▸ **Your objective**
Rewrite the lines below with "Pewter" changed to "Graphite" and nothing else altered.

▸ **Records for processing**

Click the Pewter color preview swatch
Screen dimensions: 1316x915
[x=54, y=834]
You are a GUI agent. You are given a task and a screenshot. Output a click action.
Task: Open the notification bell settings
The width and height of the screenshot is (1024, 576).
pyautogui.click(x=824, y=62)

▸ **Solution to this exercise**
Click the Graphite color preview swatch
Screen dimensions: 1316x915
[x=54, y=834]
You are a GUI agent. You are given a task and a screenshot. Output a click action.
Task: Open the notification bell settings
The width and height of the screenshot is (1024, 576).
pyautogui.click(x=824, y=62)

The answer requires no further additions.